As the creator of such cult classics as “Election,” “Sideways,” and “The Descendants,” Alexander Payne has demonstrated his mastery of story. The extras in his films are not just backgrounds or stage hands but integral elements to the narrative.
This post will explore using extras as a critical storytelling tool and discuss some examples of how this technique is employed in Alexander Payne’s work.
What are Extras?
Extras are the individuals who populate your story but do not have any speaking lines or major impact on your characters. They do not affect the plot but instead serve as a figurative and literal stage on which that plot can play out. They allow you to stage a scene without feeling limited by the script, and they can be used to portray a certain atmosphere or mood.
They are called extras because they were originally supposed to be the background. They were paid less than the main actors, so they did not need much training. They were there to fill in the background, making it seem as if your world was more alive and lived in. More recently, however, directors have realized that extras can be used for more than just atmosphere. The natural ebb and flow of extras can add a sense of realism to your scene or script that would otherwise be lost.
Importance of using Extras
Giving our characters backstories, traits, and qualities that we identify and empathize with can be used to create a deeper connection between the audience and characters.
Adding extras in a scene can be used to create a sense of mood or atmosphere that would otherwise be missed. A place could look empty but feel frantic if you have an extra walking around places, or add laughter and bustle as if it were late in the day despite being at night.

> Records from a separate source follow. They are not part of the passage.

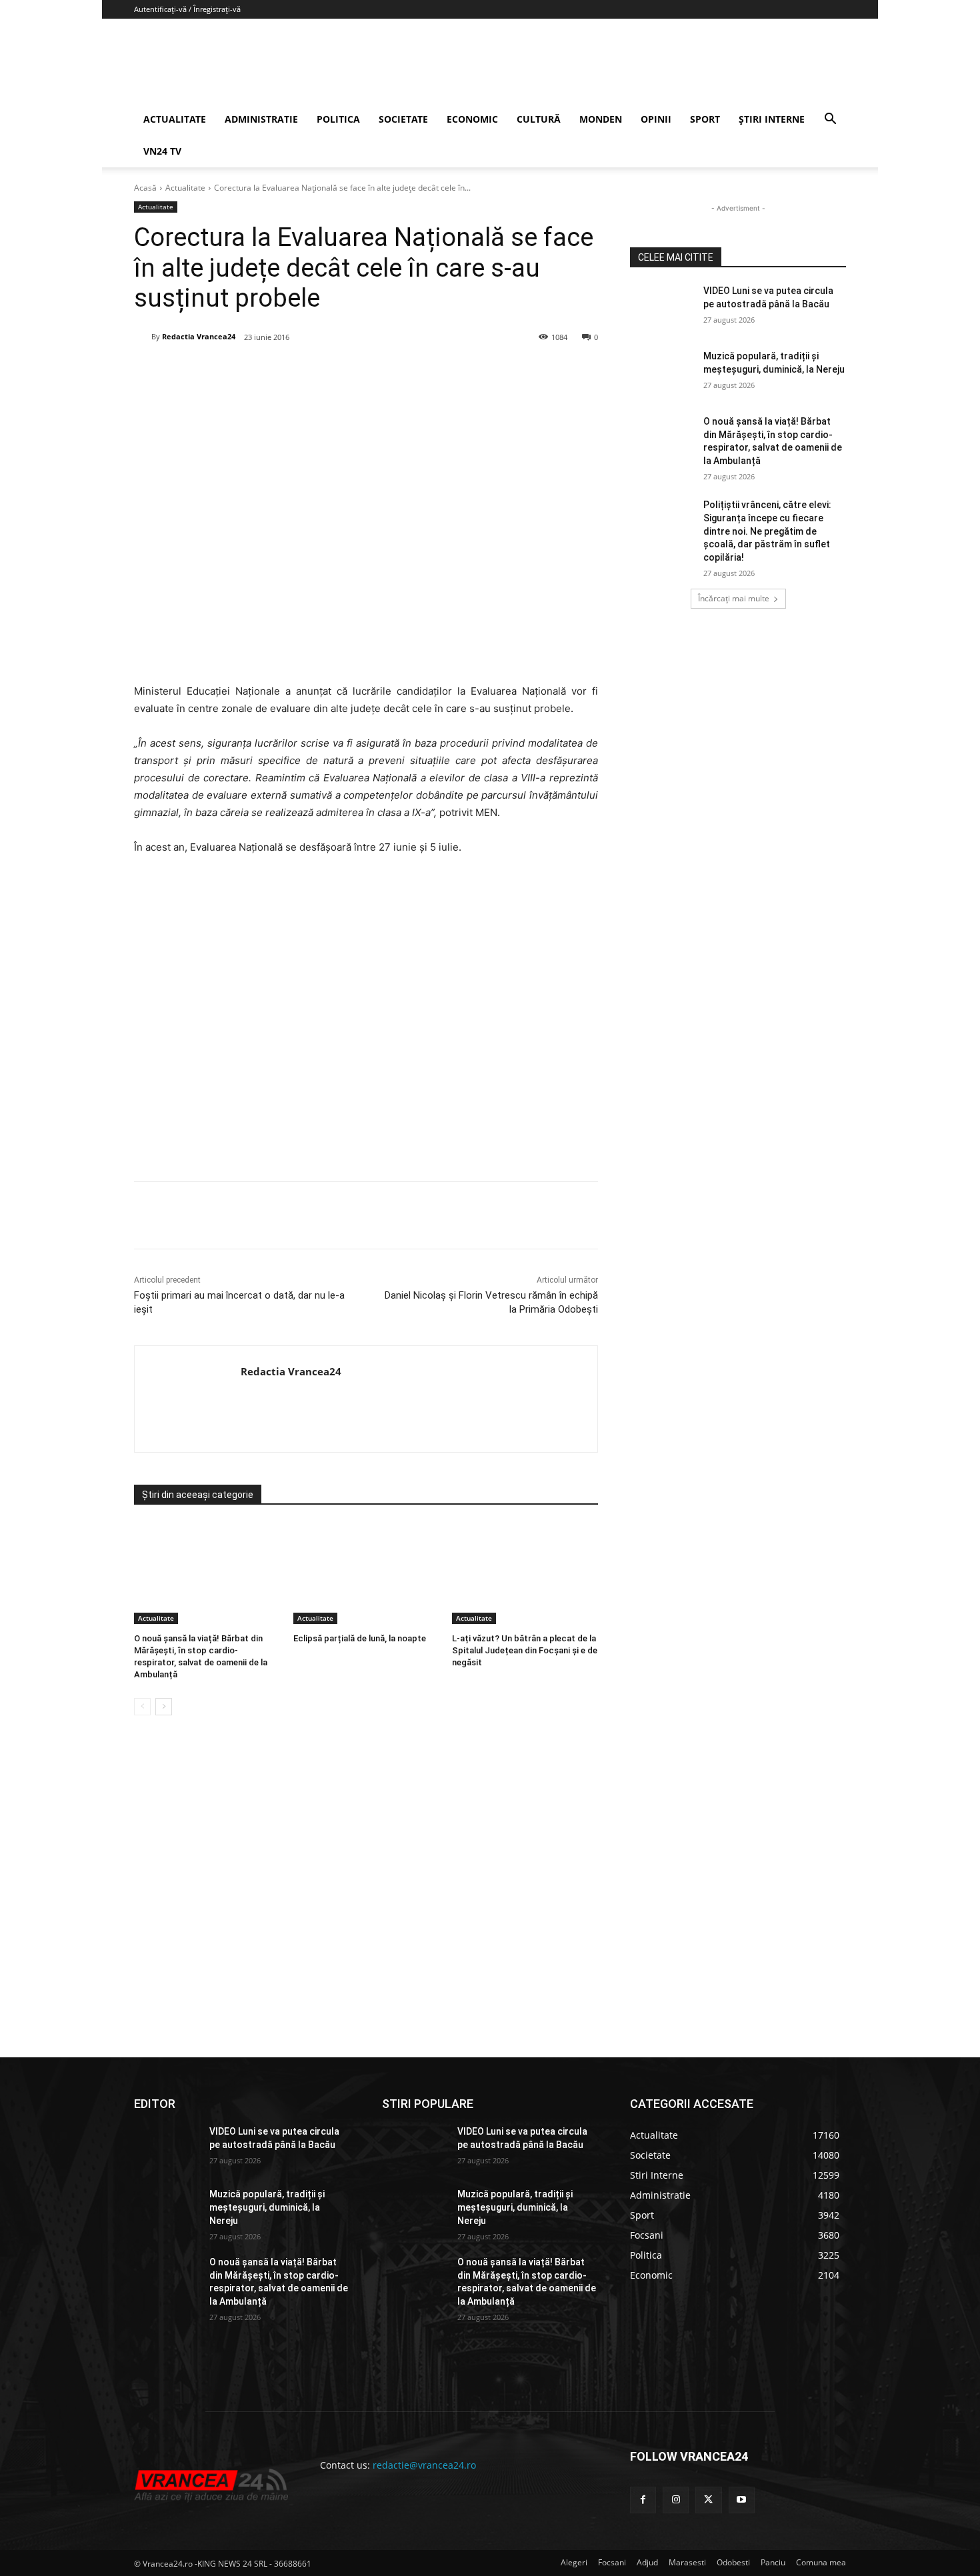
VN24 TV (162, 151)
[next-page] (163, 1706)
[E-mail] (356, 371)
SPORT (705, 119)
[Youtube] (742, 2500)
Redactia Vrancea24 (198, 336)
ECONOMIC (472, 119)
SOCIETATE (403, 119)
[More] (418, 1215)
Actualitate (185, 187)
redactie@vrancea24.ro (424, 2465)
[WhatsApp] (325, 371)
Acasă (145, 187)
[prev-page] (142, 1706)
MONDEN (600, 119)
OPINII (656, 119)
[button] (830, 120)
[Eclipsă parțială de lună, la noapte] (366, 1573)
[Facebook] (233, 371)
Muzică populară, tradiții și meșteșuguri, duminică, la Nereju (267, 2207)
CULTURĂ (539, 119)
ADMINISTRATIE (261, 119)
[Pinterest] (294, 371)
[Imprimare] (386, 371)
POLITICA (338, 119)
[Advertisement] (366, 1024)
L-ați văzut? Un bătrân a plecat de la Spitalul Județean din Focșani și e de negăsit (524, 1650)
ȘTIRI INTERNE (772, 119)
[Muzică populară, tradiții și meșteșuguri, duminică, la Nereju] (662, 372)
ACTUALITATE (174, 119)
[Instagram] (676, 2500)
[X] (264, 371)
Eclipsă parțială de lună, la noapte (359, 1638)
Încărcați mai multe (733, 598)
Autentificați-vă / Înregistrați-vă (187, 9)
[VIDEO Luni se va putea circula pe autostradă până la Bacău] (662, 307)
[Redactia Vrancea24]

Sometimes even the smallest aspects of a scene can be altered if we add extra visual details. What would happen in the same situation with that extra in place? By mixing up the extras with different types of people, you can create more realistic and believable scenarios.
You can create a sense of artificiality in your scene and narrative by creating an artificial setting. Using extras that are not there but do not appear, you can make the scene a bit more surreal and alienating than if you were to use real people.